(Data under study)
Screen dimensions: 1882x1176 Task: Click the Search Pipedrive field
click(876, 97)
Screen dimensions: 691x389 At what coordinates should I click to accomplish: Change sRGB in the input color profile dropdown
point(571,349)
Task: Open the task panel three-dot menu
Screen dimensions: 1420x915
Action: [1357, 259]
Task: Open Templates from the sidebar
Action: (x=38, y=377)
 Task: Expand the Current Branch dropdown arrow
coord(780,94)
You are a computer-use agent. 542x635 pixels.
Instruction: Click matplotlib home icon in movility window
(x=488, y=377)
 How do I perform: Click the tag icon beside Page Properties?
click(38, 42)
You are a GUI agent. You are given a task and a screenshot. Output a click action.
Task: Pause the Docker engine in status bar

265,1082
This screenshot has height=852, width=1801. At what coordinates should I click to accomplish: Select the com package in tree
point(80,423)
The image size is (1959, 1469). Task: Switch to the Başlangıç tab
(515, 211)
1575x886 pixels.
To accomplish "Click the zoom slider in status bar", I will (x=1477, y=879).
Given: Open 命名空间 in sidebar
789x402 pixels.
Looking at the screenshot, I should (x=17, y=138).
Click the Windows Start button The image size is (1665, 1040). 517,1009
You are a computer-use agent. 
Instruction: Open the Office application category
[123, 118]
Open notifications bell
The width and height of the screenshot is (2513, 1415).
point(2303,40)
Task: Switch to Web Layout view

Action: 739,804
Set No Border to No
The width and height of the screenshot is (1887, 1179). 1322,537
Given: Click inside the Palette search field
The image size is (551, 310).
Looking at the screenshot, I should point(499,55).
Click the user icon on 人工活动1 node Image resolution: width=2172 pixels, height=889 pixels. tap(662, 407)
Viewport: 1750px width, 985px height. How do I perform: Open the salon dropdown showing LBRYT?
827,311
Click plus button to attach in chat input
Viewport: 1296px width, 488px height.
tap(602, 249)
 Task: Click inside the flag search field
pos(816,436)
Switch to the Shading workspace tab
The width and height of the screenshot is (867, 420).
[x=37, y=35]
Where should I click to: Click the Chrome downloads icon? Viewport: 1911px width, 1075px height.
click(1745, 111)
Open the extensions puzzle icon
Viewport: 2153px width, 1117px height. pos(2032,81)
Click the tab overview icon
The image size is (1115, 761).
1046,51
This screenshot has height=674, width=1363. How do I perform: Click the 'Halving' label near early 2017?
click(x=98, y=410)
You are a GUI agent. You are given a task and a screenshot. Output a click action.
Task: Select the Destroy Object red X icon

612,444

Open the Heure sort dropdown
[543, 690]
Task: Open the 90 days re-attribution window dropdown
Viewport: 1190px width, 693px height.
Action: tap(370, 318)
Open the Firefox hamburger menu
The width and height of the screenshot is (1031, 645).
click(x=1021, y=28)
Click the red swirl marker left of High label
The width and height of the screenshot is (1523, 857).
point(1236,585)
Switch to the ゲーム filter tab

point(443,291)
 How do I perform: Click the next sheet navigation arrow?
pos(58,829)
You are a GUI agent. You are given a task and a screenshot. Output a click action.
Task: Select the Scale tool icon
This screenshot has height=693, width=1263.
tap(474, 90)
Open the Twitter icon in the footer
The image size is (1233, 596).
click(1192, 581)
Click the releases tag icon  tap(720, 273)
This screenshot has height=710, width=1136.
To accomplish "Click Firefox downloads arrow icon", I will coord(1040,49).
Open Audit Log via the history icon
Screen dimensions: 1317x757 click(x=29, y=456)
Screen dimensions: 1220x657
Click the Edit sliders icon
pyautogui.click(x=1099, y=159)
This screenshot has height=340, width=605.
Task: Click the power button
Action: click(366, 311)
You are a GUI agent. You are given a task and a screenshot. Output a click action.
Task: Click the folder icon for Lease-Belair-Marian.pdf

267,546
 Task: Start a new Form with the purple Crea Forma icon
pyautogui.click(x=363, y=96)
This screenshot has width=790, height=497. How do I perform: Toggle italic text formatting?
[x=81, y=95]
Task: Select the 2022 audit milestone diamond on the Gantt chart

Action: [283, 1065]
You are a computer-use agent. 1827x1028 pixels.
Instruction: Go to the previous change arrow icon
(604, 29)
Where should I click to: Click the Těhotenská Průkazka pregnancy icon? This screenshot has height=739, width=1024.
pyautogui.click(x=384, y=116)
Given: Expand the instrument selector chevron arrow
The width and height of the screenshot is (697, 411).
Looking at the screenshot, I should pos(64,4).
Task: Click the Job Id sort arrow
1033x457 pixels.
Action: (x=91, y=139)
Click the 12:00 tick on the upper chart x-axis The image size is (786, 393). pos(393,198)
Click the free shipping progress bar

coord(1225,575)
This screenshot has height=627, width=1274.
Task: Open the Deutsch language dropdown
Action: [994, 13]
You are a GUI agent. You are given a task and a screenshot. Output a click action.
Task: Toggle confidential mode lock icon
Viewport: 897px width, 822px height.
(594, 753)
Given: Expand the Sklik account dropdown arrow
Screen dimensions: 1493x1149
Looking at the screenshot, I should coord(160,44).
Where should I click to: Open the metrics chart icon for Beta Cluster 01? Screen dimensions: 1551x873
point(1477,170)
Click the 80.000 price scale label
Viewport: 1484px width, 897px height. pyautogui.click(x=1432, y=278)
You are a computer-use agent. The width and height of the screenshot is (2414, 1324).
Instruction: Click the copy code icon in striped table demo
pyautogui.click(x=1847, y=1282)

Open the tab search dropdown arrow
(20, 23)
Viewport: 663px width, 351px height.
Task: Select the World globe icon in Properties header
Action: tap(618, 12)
(End Data under study)
Output each entry exactly as written, leaving none out.

Screen dimensions: 1882x1176 Task: Click the Search Pipedrive field
click(876, 97)
Screen dimensions: 691x389 At what coordinates should I click to accomplish: Change sRGB in the input color profile dropdown
point(571,349)
Task: Open the task panel three-dot menu
Screen dimensions: 1420x915
Action: [1357, 259]
Task: Open Templates from the sidebar
Action: (x=38, y=377)
 Task: Expand the Current Branch dropdown arrow
coord(780,94)
You are a computer-use agent. 542x635 pixels.
Instruction: Click matplotlib home icon in movility window
(x=488, y=377)
 How do I perform: Click the tag icon beside Page Properties?
click(38, 42)
You are a GUI agent. You are given a task and a screenshot. Output a click action.
Task: Pause the Docker engine in status bar

265,1082
This screenshot has height=852, width=1801. At what coordinates should I click to accomplish: Select the com package in tree
point(80,423)
The image size is (1959, 1469). Task: Switch to the Başlangıç tab
(515, 211)
1575x886 pixels.
To accomplish "Click the zoom slider in status bar", I will (x=1477, y=879).
Given: Open 命名空间 in sidebar
789x402 pixels.
Looking at the screenshot, I should (x=17, y=138).
Click the Windows Start button The image size is (1665, 1040). 517,1009
You are a computer-use agent. 
Instruction: Open the Office application category
[123, 118]
Open notifications bell
The width and height of the screenshot is (2513, 1415).
point(2303,40)
Task: Switch to Web Layout view

Action: 739,804
Set No Border to No
The width and height of the screenshot is (1887, 1179). 1322,537
Given: Click inside the Palette search field
The image size is (551, 310).
Looking at the screenshot, I should point(499,55).
Click the user icon on 人工活动1 node Image resolution: width=2172 pixels, height=889 pixels. tap(662, 407)
Viewport: 1750px width, 985px height. How do I perform: Open the salon dropdown showing LBRYT?
827,311
Click plus button to attach in chat input
Viewport: 1296px width, 488px height.
tap(602, 249)
 Task: Click inside the flag search field
pos(816,436)
Switch to the Shading workspace tab
The width and height of the screenshot is (867, 420).
[x=37, y=35]
Where should I click to: Click the Chrome downloads icon? Viewport: 1911px width, 1075px height.
click(1745, 111)
Open the extensions puzzle icon
Viewport: 2153px width, 1117px height. pos(2032,81)
Click the tab overview icon
The image size is (1115, 761).
1046,51
This screenshot has height=674, width=1363. How do I perform: Click the 'Halving' label near early 2017?
click(x=98, y=410)
You are a GUI agent. You are given a task and a screenshot. Output a click action.
Task: Select the Destroy Object red X icon

612,444

Open the Heure sort dropdown
[543, 690]
Task: Open the 90 days re-attribution window dropdown
Viewport: 1190px width, 693px height.
Action: tap(370, 318)
Open the Firefox hamburger menu
The width and height of the screenshot is (1031, 645).
click(x=1021, y=28)
Click the red swirl marker left of High label
The width and height of the screenshot is (1523, 857).
point(1236,585)
Switch to the ゲーム filter tab

point(443,291)
 How do I perform: Click the next sheet navigation arrow?
pos(58,829)
You are a GUI agent. You are given a task and a screenshot. Output a click action.
Task: Select the Scale tool icon
This screenshot has height=693, width=1263.
tap(474, 90)
Open the Twitter icon in the footer
The image size is (1233, 596).
click(1192, 581)
Click the releases tag icon  tap(720, 273)
This screenshot has height=710, width=1136.
To accomplish "Click Firefox downloads arrow icon", I will coord(1040,49).
Open Audit Log via the history icon
Screen dimensions: 1317x757 click(x=29, y=456)
Screen dimensions: 1220x657
Click the Edit sliders icon
pyautogui.click(x=1099, y=159)
This screenshot has height=340, width=605.
Task: Click the power button
Action: click(366, 311)
You are a GUI agent. You are given a task and a screenshot. Output a click action.
Task: Click the folder icon for Lease-Belair-Marian.pdf

267,546
 Task: Start a new Form with the purple Crea Forma icon
pyautogui.click(x=363, y=96)
This screenshot has width=790, height=497. How do I perform: Toggle italic text formatting?
[x=81, y=95]
Task: Select the 2022 audit milestone diamond on the Gantt chart

Action: [283, 1065]
You are a computer-use agent. 1827x1028 pixels.
Instruction: Go to the previous change arrow icon
(604, 29)
Where should I click to: Click the Těhotenská Průkazka pregnancy icon? This screenshot has height=739, width=1024.
pyautogui.click(x=384, y=116)
Given: Expand the instrument selector chevron arrow
The width and height of the screenshot is (697, 411).
Looking at the screenshot, I should pos(64,4).
Task: Click the Job Id sort arrow
1033x457 pixels.
Action: (x=91, y=139)
Click the 12:00 tick on the upper chart x-axis The image size is (786, 393). pos(393,198)
Click the free shipping progress bar

coord(1225,575)
This screenshot has height=627, width=1274.
Task: Open the Deutsch language dropdown
Action: [994, 13]
You are a GUI agent. You are given a task and a screenshot. Output a click action.
Task: Toggle confidential mode lock icon
Viewport: 897px width, 822px height.
(594, 753)
Given: Expand the Sklik account dropdown arrow
Screen dimensions: 1493x1149
Looking at the screenshot, I should coord(160,44).
Where should I click to: Open the metrics chart icon for Beta Cluster 01? Screen dimensions: 1551x873
point(1477,170)
Click the 80.000 price scale label
Viewport: 1484px width, 897px height. pyautogui.click(x=1432, y=278)
You are a computer-use agent. The width and height of the screenshot is (2414, 1324).
Instruction: Click the copy code icon in striped table demo
pyautogui.click(x=1847, y=1282)

Open the tab search dropdown arrow
(20, 23)
Viewport: 663px width, 351px height.
Task: Select the World globe icon in Properties header
Action: tap(618, 12)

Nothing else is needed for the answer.